What you need to do: Continue the study text comparing type 1 MNV features in PNV and nAMD, starting after its last sentence.

Provided passage:

Quantitative evaluation of distinct features of type 1 MNV lesions in nAMD and PNV may provide a better understanding of the underlying pathophysiological mechanisms causing MNV formation in these disorders. The aim of this study was to compare qualitative and quantitative features of type 1 MNVs including morphological characteristics as well as MNV area, vessel density (VD), total vessel length (VL), number of intersection points (IP), fractal dimension (FD), and lacunarity (LAC) between PNV and nAMD cases to find an answer to the following question: Is the structure of type 1 MNVs similar regardless of etiology? If not, could a quantitative feature be identified that may be used in the differential diagnosis?

Methods

Forty-three treatment-naive eyes of 41 PNV patients and 40 treatment-naive eyes of 38 patients with nAMD were included. This study was conducted in accordance with the Declaration of Helsinki. The institutional Review Board of Ankara University School of Medicine approved the study (27 April 2022 İ05-251-22). The medical records of patients who visited Ankara University School of Medicine from January 2016 to February 2022 were reviewed.

Supplied data:
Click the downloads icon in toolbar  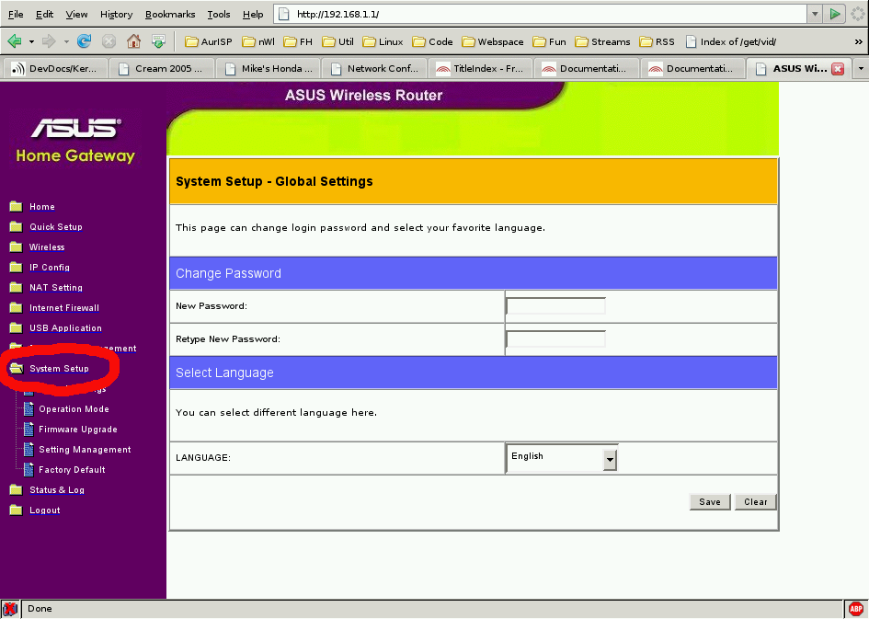pos(158,41)
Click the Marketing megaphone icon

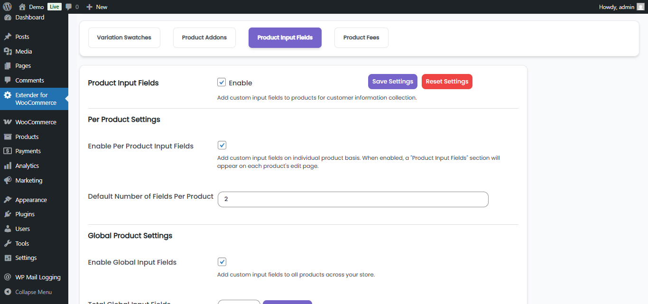(x=8, y=180)
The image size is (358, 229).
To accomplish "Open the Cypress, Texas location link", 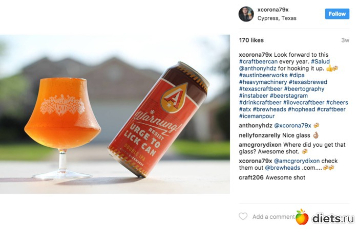I will 277,18.
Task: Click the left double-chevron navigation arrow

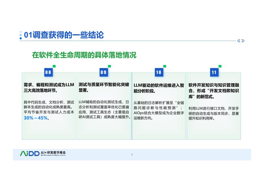Action: [x=238, y=41]
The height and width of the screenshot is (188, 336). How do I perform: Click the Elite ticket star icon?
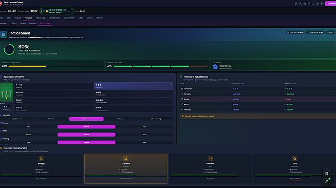click(x=295, y=159)
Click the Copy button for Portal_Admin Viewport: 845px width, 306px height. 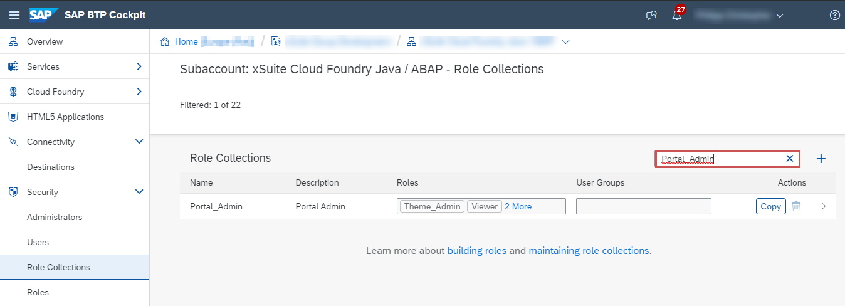click(x=770, y=206)
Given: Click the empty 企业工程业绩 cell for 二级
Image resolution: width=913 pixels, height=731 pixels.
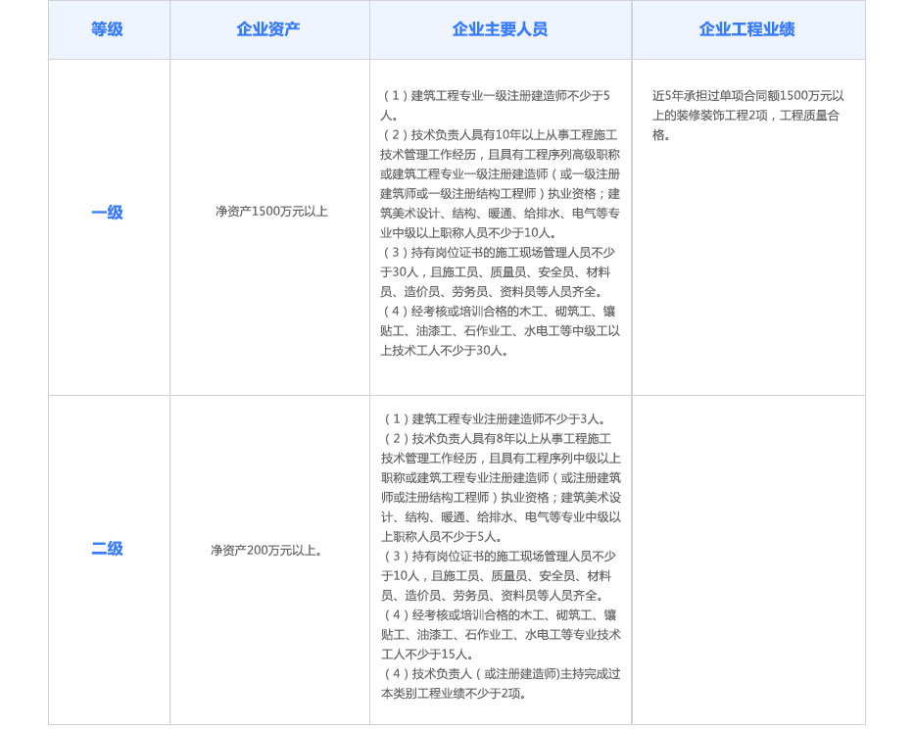Looking at the screenshot, I should point(748,559).
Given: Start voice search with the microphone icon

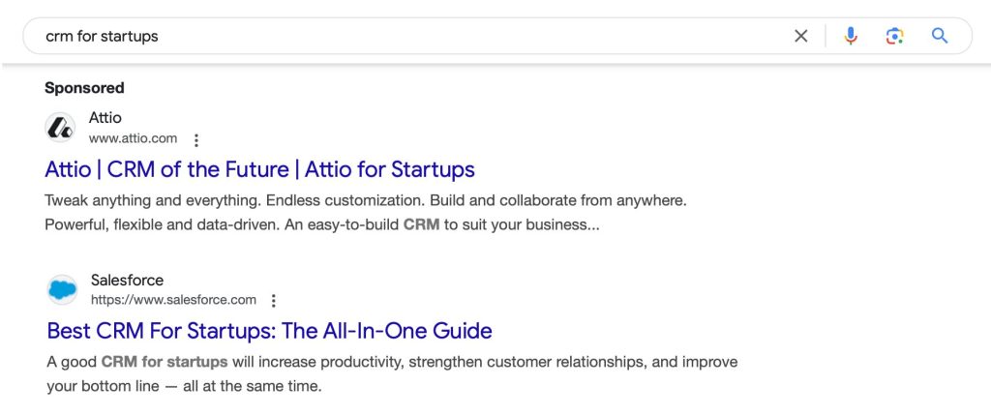Looking at the screenshot, I should click(851, 36).
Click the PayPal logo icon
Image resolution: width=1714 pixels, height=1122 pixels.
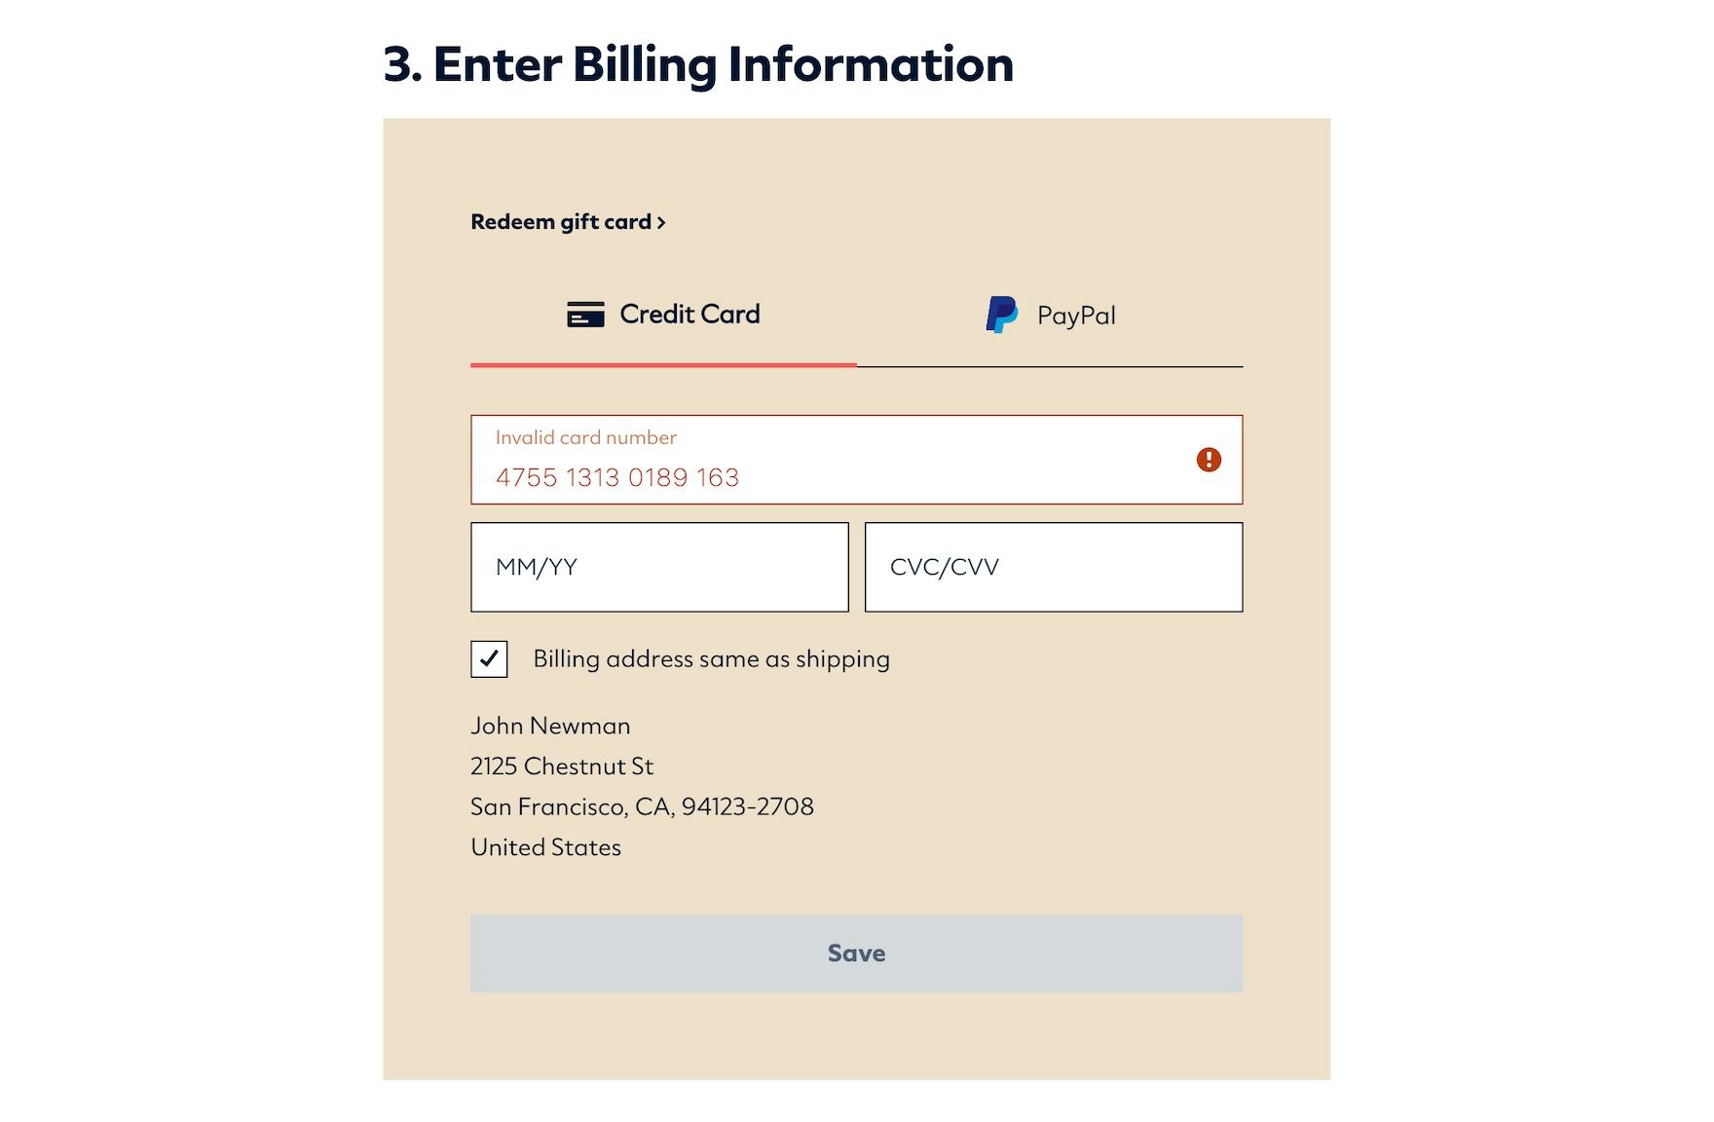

Exercise response:
The diagnosis of type 1 MNV was based on both clinical examination findings and multimodal imaging modalities. Type 1 MNV was defined as ingrowth of vessels initially from the choriocapillaris into and within the sub-RPE space [1]. On spectral domain optical coherence tomography (SD-OCT), all patients had PEDs with signs of active neovascularization including subretinal and/or intraretinal fluid.

The diagnostic criteria for nAMD were based on Consensus Nomenclature for Reporting Neovascular Age-Related Macular Degeneration Data [1]. Individuals aged 50 or older presenting with Type 1 MNV with notable features including the accumulation of extracellular deposits such as subretinal drusenoid deposits, basal linear, and basal laminar deposits were included [1].

PNV was defined as type 1 MNV overlying pachychoroid disease changes appearing as shallow irregular PED (double-layer sign) on SD-OCT and “tangled network” of flow signal on OCTA in the absence of other identifiable risk factors for MNV such as soft drusen, myopic degeneration, inflammation, or angioid streaks [14].

Pachychoroid disease changes included [14]:

  1. 1.

    Focal or diffuse choroidal thickening on EDI-OCT: Subfoveal choroid may be normal but extrafoveal area of increase thickness (>50 µm more than subfoveal measurement) may be detected.

  2. 2.

    Dilated choroidal vessels (pachyvessels) on EDI-OCT: Increased diameter of choroidal vessel lumen on cross-sectional OCT. Large caliber vessels in Haller’s layer on en face OCT.

  3. 3.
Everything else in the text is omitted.